Cláusula de rescisão unilateral não impede indenização por danos materiais

Decisão unânime considerou a ausência de boa-fé objetiva e ofensa aos bons costumes.

terça-feira, 14 de março de 2017

 A 4ª turma do STJ definiu controvérsia relativa à validade, em toda e qualquer situação, de cláusula contratual inserida em pacto por tempo indeterminado, que prevê a resilição unilateral imotivada, sem qualquer compensação pelos investimentos realizados por um dos contratantes.

O caso foi decidido a partir do voto do ministro Luis Felipe Salomão, relator, seguido à unanimidade e o qual prevê que, se na análise do caso concreto, percebe-se a inexistência de qualquer conduta desabonadora de uma das partes, e havendo expectativa de que o negócio perduraria por tempo razoável, a resilição unilateral imotivada deve ser considerada comportamento contraditório e antijurídico.

Contrato encerrado

No caso, uma ação de indenização por danos materiais foi ajuizada por uma empresa de cobrança, alegando que em 2009 celebrou com as rés contrato de prestação de serviços de cobrança amigável e extrajudicial.

A empresa narrou que os serviços foram prestados de forma exemplar e os resultados alcançados na realização das cobranças foram acima do esperado, no entanto, em menos de um ano após a assinatura do contrato, recebeu comunicação informal de encerramento unilateral do contrato por prazo indeterminado.

A recorrente esclareceu que fez “investimentos vultosos”, como a aquisição de um software avaliado em mais de R$ 100 mil, a mudança de sua sede para local maior, com vistas a acomodar os novos prestadores de serviço contratados para atender à crescente demanda das rés, assim como uma variedade de outros investimentos realizados exclusivamente na expectativa do sucesso da relação contratual recém-inaugurada.

Apesar das tentativas, o contrato foi encerrado sob o argumento de que a continuidade da relação contratual não atendia mais aos interesses das instituições financeiras.

Julgada procedente a demanda indenizatória em 1º grau, o TJ/SP reformou a sentença, fixando o entendimento de que “se o contrato foi firmado livremente entre as partes prevalece a regra do pacta sunt servanda, pois cada um dos contratantes deve arcar com a responsabilidade assumida no acordo de vontades”.

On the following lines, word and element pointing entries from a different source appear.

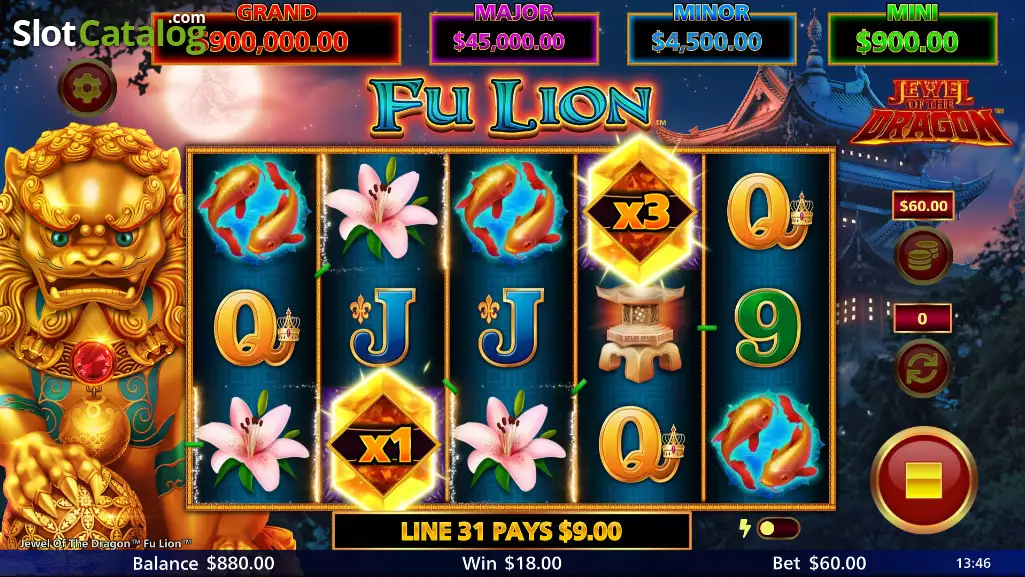Click the MINOR $4,500.00 jackpot panel
This screenshot has height=577, width=1025.
pyautogui.click(x=711, y=39)
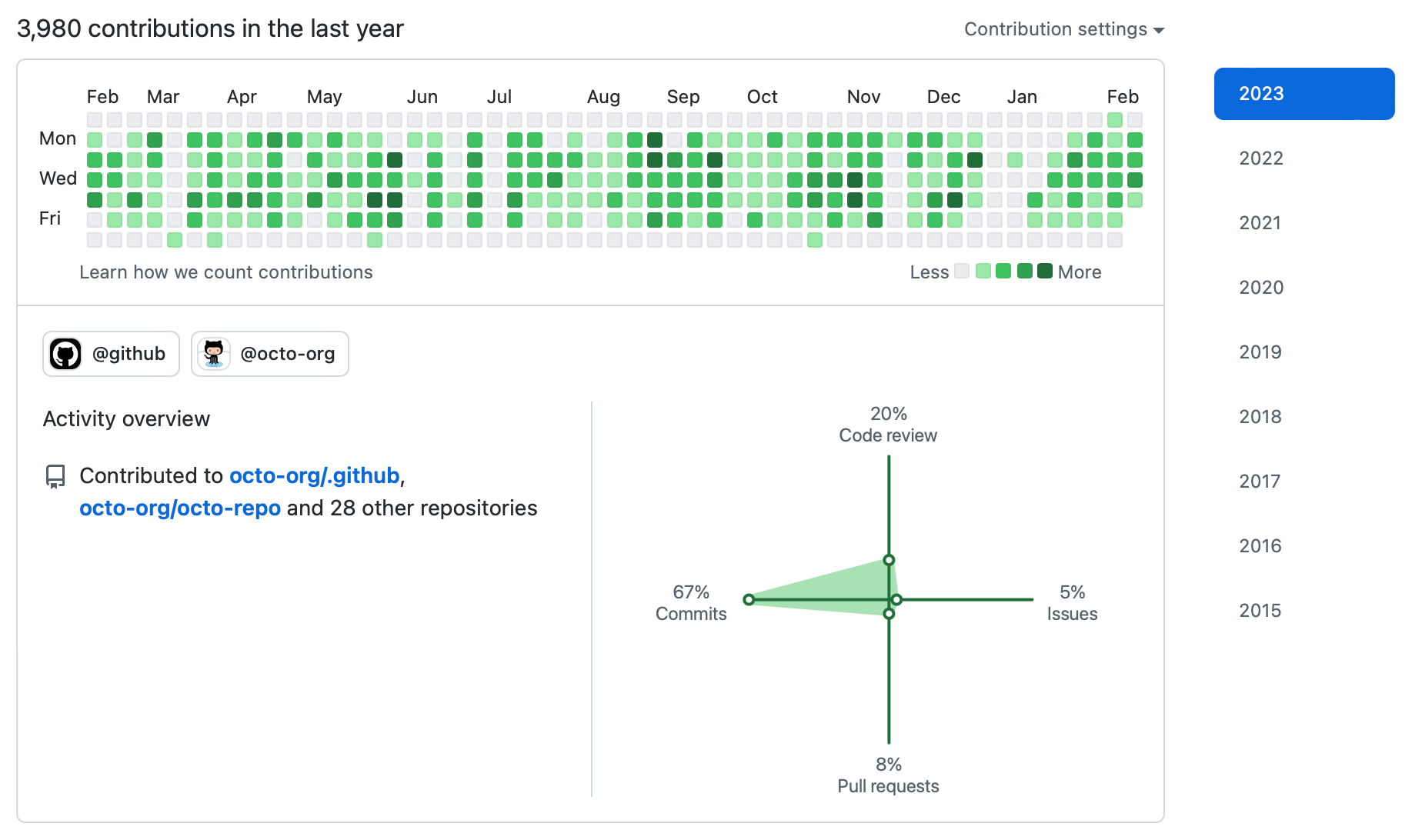Toggle the @github organization filter
This screenshot has height=840, width=1422.
111,354
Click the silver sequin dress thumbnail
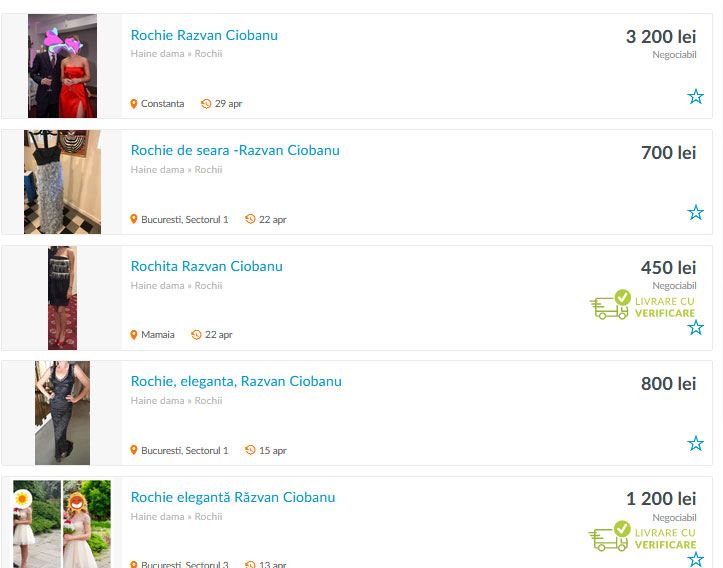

Ausência de boa-fé e ofensa aos bons costumes

O relator, ministro Luis Felipe Salomão, assentou no voto que a “ilicitude” que rende ensejo à responsabilidade civil é de ser entendida de forma menos restrita, para além do conceito de “ilegalidade”, alcançando a ausência de boa-fé e as ofensas aos bons costumes.

E, no caso concreto, o ministro concluiu que a recorrida agiu em flagrante comportamento contraditório, ao exigir investimentos necessários à prestação dos serviços, condizentes com envergadura das empresas que os recorrentes representariam, e após 11 meses, sem qualquer justificativa juridicamente relevante, rescindir unilateralmente o contrato.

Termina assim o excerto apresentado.